For a Biblical understanding of our vision and process of racial reconciliation, see my August 16, 2020, sermon on our website at lancasterunited.org.

This is an exciting time to be a part of God’s family and our nation's deliberations and restoration toward racial equality.  Our plans oblige us to be “Careful” with our hearts and words, “Caring” with our actions and reactions, and “Creative” with our minds in following God’s lead together.  All things are possible as we humble ourselves before God and one another.  ~ Pastor Greg

P.S. Our spring 2021 reading plans for Racial Reconciliation include Lattashe Morrison’s book, Be the Bridge, Pursuing God’s Heart for Racial Reconciliation.  Our plans include reading partners, small groups, and two listening assemblies with three African-American professionals from our community as guests.

We celebrate Black History Month in February each year. Each Sunday, we offer opportunities to hear, witness, and view various media forms covering this tribute.  We are moved by those who have paid a high price of living for justice through our nation’s very dark past of racial abuse, inequality, and its many complexities.

Without a doubt, there is still a long way to go in racial reconciliation.
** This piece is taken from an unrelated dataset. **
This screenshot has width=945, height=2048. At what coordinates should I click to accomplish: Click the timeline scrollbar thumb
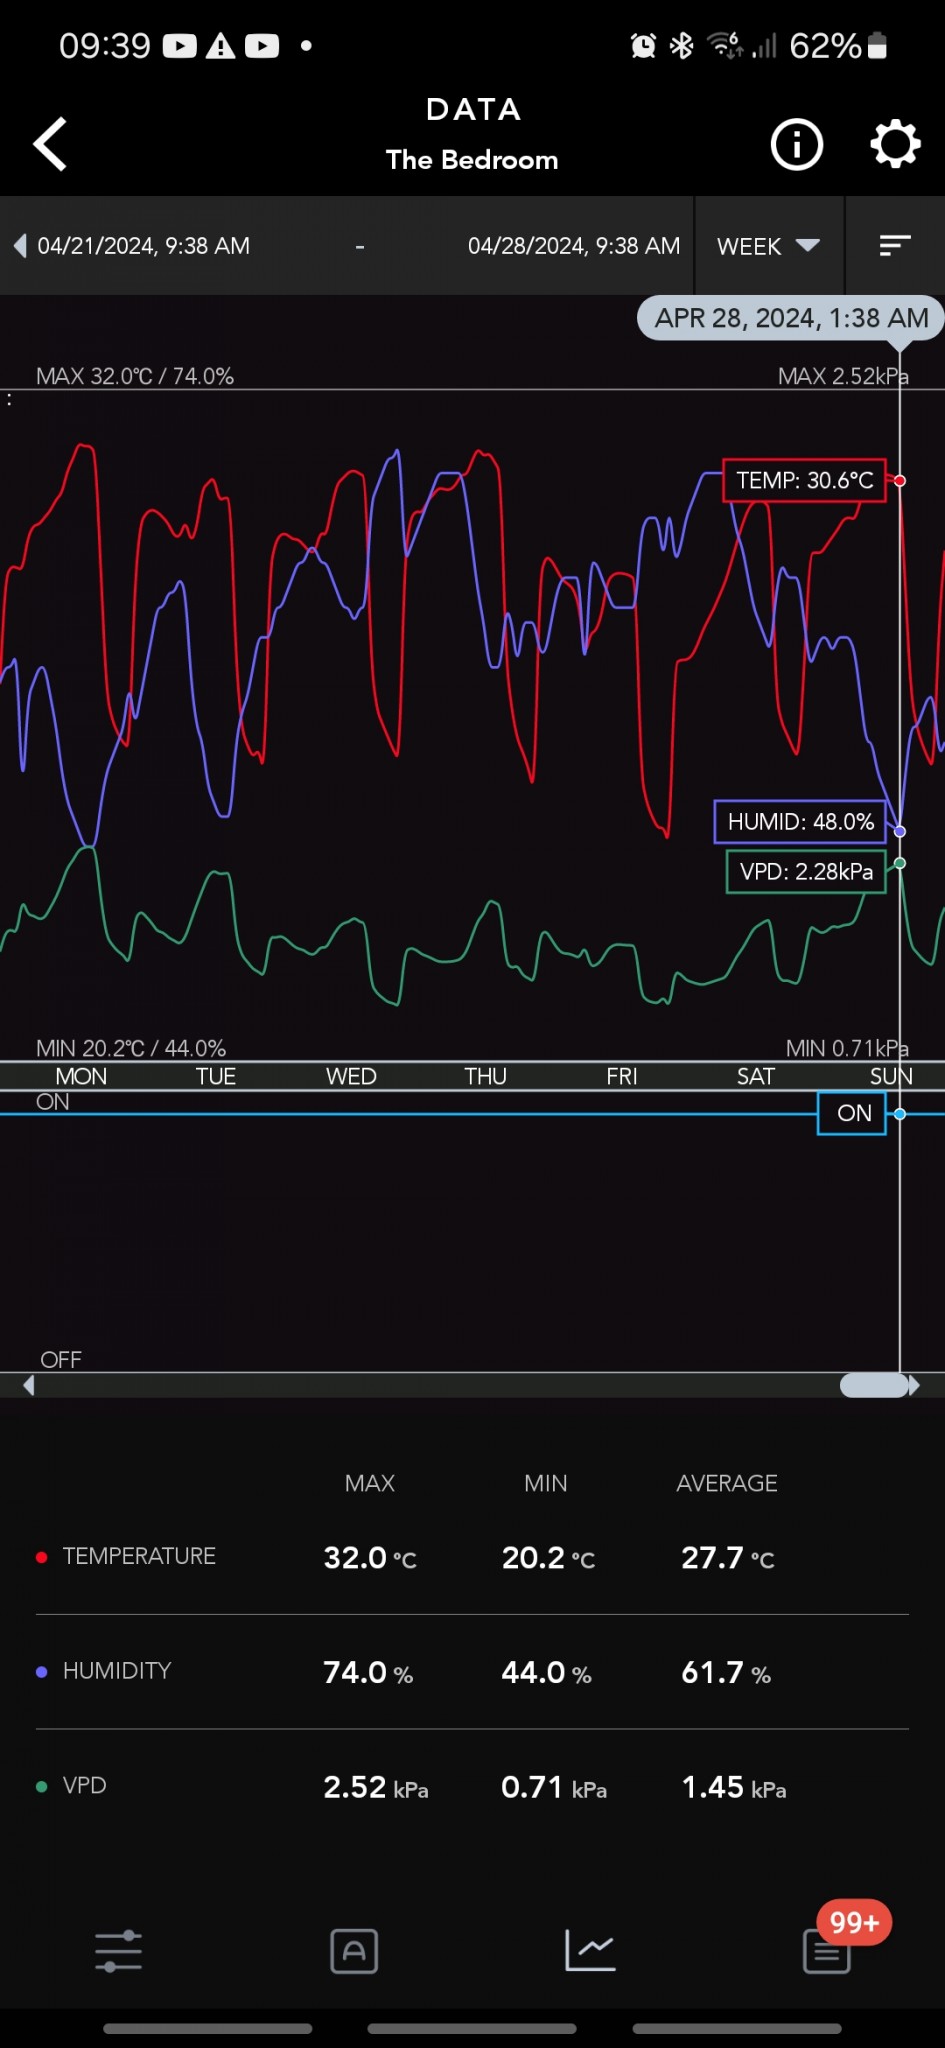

Although Martin Luther King Jr.'s dream is being realized increasingly with each passing year,  we still need to continue our ongoing, humble study of our nation’s history as it brings us to lament, confess, and have hope in discovering new steps to bring about unity in our divided nation.

We may not feel like we were a part of our nation’s abusive past of black history. We may take Martin Luther King’s speech very seriously, “Don’t judge a person by the color of their sin, but by the content of their character.” However, there is a Biblical principle of corporate repentance that we need to consider and put right the consequences of our ancestor’s transgressions that still affect us today.  
Both Old Testament leaders, Ezra (priest and scribe) and Daniel (prophet), identified with the guilt and shame of their fellow Israelites who had been unfaithful to the Lord.  These two leaders were personally innocent of the sins committed by the people, but they felt the weight of the guilt and shame and prayed the following:
“O my God, I am too ashamed and disgraced to lift up my face to you, my God because our sins are higher than our heads and our guilt has reached to the heavens.” (Ezra 9:6 NIV)
“O Lord, we and our kings, princes, and our fathers (ancestors) are covered with shame because we have sinned against you.” (Daniel 9:8 NIV, parenthesis mine)
           
“Ezra and Daniel had been personally innocent of personal sin yet identified with the guilt and shame of their people’s unfaithfulness.  They did not try to distance themselves from the collective sin of their people…but they came under guilt and shame nonetheless…and in their lament, they asked God to spare his people. As members of a group, they assumed the responsibility to confess and seek reconciliation on behalf of the group.” (Latasha Morrison, Be the Bridge, p. 69)

I strongly recommend Morrison’s book, Be the Bridge: Pursuing God’s Heart for Racial Reconciliation.  It is full of truth and grace, Biblical references, well-written individual and corporate prayers, humility, forgiveness, and practical steps for racial reconciliation.

Families across the United States, of all colors, would do well to get back to the spiritual heritage and love and respect for all God’s people who have made us a unique nation.   Christ perfects our prayers for America and the world as we humble ourselves before God and each other.

As a church, each Sunday during February, some of our members who have participated in our Racial Reconciliation journey since July 2020 will share a few key pieces of what they have learned through their readings and small group experiences.  Plus, we will be sharing some very practical steps of how each of us can be a part of healing our nation’s soul.    
 
Each Sunday, we will have an opportunity to listen and learn, humble ourselves to heal, open ourselves to opportunities to pray in union with Christ, and walk in God’s grace and truth.  The Psalmist said these words in Psalm 122:11, “I was glad when they said unto me, Let us go into the house of the Lord.”

I trust you will enjoy our time together in February as we lift up the name of Jesus Christ together in unity.